**THE PROBLEM:** Return the items below verbatim, from the first line through the line containing "Click the Progress", with both ends included.
== STORED DATA ==
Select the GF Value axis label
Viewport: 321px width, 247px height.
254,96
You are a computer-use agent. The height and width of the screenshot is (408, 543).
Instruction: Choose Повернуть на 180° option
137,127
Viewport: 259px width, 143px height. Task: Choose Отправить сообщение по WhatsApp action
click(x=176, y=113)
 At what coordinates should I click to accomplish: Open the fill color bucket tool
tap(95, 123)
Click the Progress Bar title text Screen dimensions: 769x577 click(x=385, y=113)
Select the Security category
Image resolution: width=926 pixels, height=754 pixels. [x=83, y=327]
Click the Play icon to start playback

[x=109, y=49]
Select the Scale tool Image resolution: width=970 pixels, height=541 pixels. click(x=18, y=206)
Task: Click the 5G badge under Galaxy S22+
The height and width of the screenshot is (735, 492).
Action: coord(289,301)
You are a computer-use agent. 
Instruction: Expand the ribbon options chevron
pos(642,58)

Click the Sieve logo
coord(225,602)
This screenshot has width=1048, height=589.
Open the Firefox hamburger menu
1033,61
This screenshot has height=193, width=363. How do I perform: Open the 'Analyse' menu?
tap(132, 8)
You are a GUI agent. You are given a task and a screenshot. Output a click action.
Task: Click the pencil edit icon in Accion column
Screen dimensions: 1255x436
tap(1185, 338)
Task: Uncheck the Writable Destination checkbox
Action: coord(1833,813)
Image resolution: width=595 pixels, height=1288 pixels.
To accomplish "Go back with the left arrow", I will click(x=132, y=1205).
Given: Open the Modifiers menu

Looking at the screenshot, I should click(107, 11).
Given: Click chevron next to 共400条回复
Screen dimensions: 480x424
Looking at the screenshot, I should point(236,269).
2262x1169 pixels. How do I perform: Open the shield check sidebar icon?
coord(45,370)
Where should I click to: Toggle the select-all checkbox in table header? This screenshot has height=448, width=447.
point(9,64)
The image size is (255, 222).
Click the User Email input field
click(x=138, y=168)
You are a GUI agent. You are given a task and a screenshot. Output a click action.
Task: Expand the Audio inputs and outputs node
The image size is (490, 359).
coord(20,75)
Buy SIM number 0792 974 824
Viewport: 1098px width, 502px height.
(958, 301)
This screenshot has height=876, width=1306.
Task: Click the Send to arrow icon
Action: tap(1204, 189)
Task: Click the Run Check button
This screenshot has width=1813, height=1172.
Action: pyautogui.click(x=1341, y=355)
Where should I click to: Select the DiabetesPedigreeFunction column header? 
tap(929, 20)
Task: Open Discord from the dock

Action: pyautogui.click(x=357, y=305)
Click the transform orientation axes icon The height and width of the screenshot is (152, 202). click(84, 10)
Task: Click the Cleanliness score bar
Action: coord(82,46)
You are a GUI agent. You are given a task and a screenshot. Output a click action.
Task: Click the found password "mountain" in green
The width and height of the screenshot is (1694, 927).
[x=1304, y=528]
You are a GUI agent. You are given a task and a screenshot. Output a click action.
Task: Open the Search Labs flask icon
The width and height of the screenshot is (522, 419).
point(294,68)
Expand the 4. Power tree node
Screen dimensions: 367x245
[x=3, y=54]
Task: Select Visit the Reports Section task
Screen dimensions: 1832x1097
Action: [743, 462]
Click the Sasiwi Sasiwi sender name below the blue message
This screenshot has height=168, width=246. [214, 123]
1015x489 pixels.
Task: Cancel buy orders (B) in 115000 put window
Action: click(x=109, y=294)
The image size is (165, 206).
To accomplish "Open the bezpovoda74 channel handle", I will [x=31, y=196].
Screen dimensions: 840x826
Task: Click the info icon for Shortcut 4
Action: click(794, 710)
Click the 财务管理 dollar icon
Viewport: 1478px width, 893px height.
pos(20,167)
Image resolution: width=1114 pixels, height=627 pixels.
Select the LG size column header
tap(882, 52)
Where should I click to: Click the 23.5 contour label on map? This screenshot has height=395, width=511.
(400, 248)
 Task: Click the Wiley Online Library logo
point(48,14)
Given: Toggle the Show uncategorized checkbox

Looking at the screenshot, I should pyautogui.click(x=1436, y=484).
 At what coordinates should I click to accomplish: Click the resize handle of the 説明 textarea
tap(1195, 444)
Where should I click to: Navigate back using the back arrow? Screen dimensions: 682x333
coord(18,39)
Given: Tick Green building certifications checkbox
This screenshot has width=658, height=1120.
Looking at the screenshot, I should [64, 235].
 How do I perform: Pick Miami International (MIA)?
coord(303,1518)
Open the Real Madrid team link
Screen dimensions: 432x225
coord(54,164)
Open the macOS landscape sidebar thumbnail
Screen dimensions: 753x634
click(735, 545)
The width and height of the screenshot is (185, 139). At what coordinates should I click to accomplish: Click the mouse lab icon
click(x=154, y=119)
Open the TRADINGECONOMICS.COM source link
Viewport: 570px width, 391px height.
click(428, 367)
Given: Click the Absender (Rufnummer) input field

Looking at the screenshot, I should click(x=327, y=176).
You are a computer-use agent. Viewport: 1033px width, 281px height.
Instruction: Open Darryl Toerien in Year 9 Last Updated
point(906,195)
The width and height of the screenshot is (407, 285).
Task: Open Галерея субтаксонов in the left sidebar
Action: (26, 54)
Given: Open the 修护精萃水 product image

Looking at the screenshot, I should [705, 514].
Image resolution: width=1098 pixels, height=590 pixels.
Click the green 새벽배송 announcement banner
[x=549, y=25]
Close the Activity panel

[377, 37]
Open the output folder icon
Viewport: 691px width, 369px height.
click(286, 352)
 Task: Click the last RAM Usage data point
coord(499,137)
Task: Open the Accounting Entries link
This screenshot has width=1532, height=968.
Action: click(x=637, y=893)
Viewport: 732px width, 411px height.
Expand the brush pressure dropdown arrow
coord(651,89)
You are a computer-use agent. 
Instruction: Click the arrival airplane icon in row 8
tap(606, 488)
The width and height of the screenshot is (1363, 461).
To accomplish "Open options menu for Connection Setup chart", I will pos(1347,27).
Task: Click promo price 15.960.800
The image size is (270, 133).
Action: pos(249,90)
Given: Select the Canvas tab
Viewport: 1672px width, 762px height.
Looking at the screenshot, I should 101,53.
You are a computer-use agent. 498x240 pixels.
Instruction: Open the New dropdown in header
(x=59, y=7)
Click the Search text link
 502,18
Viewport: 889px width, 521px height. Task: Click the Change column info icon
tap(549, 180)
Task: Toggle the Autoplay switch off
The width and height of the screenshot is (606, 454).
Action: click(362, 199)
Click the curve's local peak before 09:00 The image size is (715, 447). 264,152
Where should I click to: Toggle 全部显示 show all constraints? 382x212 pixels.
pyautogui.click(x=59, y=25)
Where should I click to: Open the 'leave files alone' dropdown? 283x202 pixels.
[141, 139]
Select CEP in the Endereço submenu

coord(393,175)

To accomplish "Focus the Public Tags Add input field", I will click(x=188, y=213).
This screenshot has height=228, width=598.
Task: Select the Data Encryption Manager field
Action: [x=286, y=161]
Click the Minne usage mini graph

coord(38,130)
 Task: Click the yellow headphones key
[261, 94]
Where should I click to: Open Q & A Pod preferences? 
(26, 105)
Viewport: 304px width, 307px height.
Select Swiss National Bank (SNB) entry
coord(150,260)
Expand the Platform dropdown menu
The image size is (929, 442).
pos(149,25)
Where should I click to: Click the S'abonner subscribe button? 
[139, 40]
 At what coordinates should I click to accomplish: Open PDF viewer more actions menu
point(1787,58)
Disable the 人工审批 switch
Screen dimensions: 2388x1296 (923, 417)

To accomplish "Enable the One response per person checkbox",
===
**FULL SOLUTION:**
Select the GF Value axis label
Viewport: 321px width, 247px height.
254,96
You are a computer-use agent. The height and width of the screenshot is (408, 543).
Instruction: Choose Повернуть на 180° option
137,127
Viewport: 259px width, 143px height. Task: Choose Отправить сообщение по WhatsApp action
click(x=176, y=113)
 At what coordinates should I click to accomplish: Open the fill color bucket tool
tap(95, 123)
Click the Progress Bar title text Screen dimensions: 769x577 click(x=385, y=113)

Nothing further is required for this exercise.